Document text:
Vanishing Landscape
Vanishing Landscape is a work in progress—a visual and experience-based research project exploring the meadow as a living cultural space, a place where nature, humans, and knowledge passed down through generations meet. The project unfolds through long-term presence and repeated returns to a single landscape, allowing the research to develop slowly, in dialogue with the meadow’s rhythms and seasonal changes. The photographic series is being created in the Vidzeme Uplands, on Elkas Hill, which over the course of the work becomes a concrete, personally and symbolically significant site for experiencing, observing, and inhabiting the meadow.
At the center of the work is the meadow as a bosom—a place where, lying in the grass, the skin smells of sun, and if one remains still for a long time, the meadow begins to open itself. This slow presence becomes the project’s methodology: patient observation, repeated return, and respectful being within the landscape, where meaning emerges through process rather than a fixed result.
In Latvian mythology and folklore, the meadow is a place of healing, rituals, and transitions—a space for gathering herbs, singing, curing, and protection. These bodies of knowledge intertwine with personal memories: a “miracle meadow” discovered near the family home in childhood, where in the evening light of sunset the meadow seemed endless and magical, and where the first awareness arose that a meadow cannot be taken with you, only experienced through presence. Today, a residential neighborhood stands in its place—only a narrow strip of flowering plants remains along a forest road, a fragile reminder of what has been lost.

Given records:
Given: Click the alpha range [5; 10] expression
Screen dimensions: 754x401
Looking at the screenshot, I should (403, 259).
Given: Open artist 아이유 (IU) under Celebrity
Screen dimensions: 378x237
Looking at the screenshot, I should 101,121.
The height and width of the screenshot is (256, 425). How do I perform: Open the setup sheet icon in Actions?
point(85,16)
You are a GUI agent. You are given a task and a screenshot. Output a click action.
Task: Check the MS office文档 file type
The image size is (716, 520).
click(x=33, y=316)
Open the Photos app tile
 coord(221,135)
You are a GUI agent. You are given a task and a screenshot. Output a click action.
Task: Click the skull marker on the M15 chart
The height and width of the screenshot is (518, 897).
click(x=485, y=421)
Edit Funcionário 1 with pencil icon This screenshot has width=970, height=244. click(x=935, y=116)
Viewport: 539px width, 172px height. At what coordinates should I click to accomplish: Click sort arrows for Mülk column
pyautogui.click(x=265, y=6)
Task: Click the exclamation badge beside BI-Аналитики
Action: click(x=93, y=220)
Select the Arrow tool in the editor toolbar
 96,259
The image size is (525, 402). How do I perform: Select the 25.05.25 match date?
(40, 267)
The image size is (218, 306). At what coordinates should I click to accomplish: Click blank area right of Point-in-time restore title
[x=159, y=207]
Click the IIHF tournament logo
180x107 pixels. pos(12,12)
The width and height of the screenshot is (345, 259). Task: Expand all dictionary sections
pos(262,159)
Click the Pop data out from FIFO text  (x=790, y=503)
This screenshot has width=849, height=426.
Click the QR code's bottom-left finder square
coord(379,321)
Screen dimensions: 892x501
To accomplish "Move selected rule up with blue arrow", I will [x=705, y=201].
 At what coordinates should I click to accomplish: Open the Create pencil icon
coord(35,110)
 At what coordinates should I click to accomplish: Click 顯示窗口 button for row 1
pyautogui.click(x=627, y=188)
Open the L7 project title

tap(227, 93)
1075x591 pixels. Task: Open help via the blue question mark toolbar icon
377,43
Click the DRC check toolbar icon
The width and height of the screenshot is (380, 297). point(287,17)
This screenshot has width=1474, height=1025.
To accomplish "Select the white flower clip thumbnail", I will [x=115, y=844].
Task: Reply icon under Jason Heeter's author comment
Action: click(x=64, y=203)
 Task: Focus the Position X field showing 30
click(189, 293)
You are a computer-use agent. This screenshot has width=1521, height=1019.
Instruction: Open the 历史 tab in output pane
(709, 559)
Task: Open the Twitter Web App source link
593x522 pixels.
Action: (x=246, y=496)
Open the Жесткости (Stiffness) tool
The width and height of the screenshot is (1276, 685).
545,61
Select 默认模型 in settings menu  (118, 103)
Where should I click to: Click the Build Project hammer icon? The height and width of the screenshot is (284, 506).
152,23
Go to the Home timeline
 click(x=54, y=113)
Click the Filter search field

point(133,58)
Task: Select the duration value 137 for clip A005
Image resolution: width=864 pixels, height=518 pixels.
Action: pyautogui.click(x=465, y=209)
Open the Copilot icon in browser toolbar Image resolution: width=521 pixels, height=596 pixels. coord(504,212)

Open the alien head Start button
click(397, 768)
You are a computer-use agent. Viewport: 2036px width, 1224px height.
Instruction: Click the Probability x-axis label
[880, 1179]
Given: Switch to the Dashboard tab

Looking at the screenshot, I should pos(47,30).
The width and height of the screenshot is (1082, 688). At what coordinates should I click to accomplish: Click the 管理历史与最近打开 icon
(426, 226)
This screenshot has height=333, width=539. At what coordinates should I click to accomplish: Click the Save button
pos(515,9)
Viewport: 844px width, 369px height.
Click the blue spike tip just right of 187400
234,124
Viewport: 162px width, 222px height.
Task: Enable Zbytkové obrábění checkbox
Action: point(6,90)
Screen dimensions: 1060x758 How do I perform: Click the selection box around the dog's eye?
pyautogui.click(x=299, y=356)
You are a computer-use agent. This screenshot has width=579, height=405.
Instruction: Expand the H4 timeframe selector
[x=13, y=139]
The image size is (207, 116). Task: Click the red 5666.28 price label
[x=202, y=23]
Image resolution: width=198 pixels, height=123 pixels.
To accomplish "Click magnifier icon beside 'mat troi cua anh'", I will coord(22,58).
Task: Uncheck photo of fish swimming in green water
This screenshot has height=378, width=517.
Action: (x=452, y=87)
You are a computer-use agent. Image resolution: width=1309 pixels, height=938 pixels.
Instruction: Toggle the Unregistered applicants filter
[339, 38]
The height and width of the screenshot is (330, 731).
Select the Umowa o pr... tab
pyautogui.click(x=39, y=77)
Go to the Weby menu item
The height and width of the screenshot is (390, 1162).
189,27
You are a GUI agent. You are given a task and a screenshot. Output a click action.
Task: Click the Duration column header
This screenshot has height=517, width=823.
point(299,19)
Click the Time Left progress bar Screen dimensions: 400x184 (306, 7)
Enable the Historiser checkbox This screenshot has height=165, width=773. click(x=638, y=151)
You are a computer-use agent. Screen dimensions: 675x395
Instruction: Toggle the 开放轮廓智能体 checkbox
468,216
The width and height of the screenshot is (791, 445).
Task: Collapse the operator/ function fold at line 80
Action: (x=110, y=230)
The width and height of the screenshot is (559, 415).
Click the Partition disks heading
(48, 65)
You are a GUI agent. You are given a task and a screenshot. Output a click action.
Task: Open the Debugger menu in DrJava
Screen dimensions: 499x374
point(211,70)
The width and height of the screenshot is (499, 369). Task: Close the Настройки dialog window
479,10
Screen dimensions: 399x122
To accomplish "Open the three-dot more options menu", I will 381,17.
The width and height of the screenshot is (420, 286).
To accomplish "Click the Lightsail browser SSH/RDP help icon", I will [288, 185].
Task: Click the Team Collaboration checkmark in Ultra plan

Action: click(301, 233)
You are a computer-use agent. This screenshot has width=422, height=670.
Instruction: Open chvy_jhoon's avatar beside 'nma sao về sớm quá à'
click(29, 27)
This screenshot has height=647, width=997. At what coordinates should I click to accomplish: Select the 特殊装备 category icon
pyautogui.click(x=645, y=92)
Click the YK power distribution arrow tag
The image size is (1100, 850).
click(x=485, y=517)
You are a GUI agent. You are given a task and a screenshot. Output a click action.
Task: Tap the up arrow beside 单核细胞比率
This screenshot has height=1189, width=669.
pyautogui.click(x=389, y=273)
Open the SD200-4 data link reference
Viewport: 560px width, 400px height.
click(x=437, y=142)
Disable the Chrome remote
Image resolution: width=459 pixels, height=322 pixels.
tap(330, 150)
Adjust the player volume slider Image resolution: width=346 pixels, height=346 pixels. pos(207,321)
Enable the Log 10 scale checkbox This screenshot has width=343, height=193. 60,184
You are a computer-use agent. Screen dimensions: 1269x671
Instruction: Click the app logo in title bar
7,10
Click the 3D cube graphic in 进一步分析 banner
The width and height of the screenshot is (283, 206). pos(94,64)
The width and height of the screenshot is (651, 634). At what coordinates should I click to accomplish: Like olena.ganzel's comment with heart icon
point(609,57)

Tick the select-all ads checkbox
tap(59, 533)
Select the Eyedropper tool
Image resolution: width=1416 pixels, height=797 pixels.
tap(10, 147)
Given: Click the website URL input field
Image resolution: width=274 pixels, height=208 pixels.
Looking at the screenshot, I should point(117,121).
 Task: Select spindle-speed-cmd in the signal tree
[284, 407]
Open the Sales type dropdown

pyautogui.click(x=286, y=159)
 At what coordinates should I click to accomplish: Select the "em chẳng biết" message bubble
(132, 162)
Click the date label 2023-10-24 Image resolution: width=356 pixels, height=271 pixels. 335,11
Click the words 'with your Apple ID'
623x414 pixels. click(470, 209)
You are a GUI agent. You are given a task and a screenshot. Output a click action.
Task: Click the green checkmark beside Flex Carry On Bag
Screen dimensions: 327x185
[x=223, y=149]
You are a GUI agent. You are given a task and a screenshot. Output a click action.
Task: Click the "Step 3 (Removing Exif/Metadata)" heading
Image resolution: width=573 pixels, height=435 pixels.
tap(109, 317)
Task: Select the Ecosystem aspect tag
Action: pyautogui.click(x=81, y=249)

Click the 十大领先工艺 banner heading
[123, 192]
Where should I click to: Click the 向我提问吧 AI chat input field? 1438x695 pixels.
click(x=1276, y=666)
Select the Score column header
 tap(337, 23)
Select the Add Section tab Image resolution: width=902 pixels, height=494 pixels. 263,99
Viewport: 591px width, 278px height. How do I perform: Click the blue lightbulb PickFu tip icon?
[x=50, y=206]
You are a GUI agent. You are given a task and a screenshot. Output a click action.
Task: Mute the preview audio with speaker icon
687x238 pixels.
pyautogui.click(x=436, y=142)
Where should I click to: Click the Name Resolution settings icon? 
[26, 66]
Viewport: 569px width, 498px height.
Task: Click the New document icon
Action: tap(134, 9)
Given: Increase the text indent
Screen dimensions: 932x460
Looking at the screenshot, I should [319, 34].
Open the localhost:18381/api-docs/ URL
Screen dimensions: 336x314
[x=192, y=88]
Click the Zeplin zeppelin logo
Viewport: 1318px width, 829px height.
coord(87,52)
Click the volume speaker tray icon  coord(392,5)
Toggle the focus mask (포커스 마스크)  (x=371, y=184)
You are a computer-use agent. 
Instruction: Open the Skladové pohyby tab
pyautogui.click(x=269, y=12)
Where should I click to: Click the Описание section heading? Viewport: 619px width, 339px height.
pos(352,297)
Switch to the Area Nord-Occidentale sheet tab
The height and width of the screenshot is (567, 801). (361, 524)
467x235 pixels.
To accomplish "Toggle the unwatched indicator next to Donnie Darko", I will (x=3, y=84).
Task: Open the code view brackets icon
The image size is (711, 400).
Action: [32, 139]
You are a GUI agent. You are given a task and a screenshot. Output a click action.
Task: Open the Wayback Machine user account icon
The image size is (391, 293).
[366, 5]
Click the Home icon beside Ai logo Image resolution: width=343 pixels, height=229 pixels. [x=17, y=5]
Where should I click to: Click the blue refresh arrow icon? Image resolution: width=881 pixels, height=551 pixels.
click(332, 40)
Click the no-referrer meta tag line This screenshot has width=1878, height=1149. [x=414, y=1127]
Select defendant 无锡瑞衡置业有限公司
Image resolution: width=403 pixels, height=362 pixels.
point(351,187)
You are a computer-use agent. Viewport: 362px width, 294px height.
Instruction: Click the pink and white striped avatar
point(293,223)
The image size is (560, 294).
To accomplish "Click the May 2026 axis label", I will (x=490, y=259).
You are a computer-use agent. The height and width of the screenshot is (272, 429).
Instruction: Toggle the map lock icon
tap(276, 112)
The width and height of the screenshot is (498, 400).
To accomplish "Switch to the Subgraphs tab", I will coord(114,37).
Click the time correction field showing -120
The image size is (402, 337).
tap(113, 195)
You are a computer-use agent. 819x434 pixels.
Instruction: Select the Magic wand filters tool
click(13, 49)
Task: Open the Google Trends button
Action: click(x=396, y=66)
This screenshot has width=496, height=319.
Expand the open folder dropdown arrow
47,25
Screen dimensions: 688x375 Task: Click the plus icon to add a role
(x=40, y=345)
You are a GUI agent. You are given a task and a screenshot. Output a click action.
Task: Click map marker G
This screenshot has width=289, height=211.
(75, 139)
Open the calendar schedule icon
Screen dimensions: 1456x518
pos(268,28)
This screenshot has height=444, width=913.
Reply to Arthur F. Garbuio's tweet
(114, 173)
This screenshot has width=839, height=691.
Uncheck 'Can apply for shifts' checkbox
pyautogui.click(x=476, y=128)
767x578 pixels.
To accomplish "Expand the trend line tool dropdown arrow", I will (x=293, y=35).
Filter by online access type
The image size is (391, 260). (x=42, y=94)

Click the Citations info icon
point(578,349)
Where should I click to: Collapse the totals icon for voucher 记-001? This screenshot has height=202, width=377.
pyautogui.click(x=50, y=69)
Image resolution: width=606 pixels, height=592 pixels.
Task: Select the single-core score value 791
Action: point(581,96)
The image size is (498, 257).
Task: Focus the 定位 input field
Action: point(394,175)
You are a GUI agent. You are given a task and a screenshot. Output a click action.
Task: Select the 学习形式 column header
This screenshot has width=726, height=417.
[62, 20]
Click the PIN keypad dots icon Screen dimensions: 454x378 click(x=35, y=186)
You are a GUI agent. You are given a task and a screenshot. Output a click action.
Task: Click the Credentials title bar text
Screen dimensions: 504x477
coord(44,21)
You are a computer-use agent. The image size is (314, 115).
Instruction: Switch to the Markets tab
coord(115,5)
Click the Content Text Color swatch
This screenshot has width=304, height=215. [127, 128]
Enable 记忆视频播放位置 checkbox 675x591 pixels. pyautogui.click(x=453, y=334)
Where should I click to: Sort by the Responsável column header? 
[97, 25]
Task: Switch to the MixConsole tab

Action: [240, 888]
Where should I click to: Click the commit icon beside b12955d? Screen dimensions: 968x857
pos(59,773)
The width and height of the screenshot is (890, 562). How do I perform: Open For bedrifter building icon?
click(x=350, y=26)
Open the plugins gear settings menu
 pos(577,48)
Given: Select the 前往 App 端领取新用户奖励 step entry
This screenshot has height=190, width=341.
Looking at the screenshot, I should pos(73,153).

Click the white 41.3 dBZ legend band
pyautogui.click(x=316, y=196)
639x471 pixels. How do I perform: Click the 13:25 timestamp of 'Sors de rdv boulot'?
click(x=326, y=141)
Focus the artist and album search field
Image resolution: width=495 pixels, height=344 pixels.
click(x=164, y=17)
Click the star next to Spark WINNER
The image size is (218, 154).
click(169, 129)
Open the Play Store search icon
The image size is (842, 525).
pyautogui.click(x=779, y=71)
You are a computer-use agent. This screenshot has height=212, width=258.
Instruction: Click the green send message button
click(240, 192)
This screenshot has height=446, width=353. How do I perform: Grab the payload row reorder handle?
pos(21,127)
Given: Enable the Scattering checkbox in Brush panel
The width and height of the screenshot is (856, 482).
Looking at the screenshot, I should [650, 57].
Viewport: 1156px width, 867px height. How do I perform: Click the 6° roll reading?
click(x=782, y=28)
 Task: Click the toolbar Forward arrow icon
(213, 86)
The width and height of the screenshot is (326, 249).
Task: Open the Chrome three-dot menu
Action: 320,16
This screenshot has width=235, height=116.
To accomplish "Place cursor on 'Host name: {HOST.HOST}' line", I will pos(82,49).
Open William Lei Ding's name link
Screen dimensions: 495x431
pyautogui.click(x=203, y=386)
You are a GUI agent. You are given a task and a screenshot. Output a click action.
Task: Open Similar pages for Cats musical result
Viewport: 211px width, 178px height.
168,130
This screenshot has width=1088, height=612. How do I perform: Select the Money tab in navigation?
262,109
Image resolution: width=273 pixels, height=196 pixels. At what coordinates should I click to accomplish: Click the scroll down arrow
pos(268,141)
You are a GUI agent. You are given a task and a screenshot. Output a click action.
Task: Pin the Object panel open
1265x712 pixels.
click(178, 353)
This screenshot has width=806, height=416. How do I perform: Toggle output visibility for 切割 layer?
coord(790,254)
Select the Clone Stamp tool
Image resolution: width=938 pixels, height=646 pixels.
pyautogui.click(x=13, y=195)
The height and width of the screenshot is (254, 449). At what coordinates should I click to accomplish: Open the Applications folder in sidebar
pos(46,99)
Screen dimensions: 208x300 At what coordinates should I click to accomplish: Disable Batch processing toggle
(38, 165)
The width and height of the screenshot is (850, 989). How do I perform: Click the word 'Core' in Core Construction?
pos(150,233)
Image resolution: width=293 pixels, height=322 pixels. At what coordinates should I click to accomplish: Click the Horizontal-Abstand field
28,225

Exercise instructions: Carry on the text about the Vanishing Landscape meadow project from its last sentence. The lines have nothing to do with what is asked here.

Answer space:
Elkas Hill becomes the next encounter with the meadow—a place of strength where one can learn plants, recover, and sense the smallness of the human figure before the vastness of the landscape. It is precisely here, in the course of the project’s development, that an awareness of boundaries takes shape: the desire to take from the meadow only what is necessary, and the responsibility that comes with knowledge. From the perspectives of cultural ecology and ecofeminism, the fragmentation of meadows under the pressures of urbanization and intensive agriculture reveals not only the loss of biodiversity, but also the rupture of these personal, mythological, and everyday connections. Women’s practices—gathering medicinal plants, caretaking, and ritual—form an invisible yet essential layer of cultural heritage that this project seeks to recognize and continue.
The diversity of techniques used in the photographic series—analog and digital photography, scanning, and cyanotype—creates an open archive that continues to grow and transform over time, reflecting the structure and biological diversity of the meadow itself. Cyanotype, historically associated with botanical documentation, marks a connection between science, aesthetics, and healing. Plants become co-authors here—teachers, mediators, and witnesses—encouraging slow, attentive looking. As a process, “Vanishing Landscape” invites reflection on human responsibility toward the environment and on how the meadow—as landscape, field of knowledge, and mythological space—continually shapes and reshapes our identity.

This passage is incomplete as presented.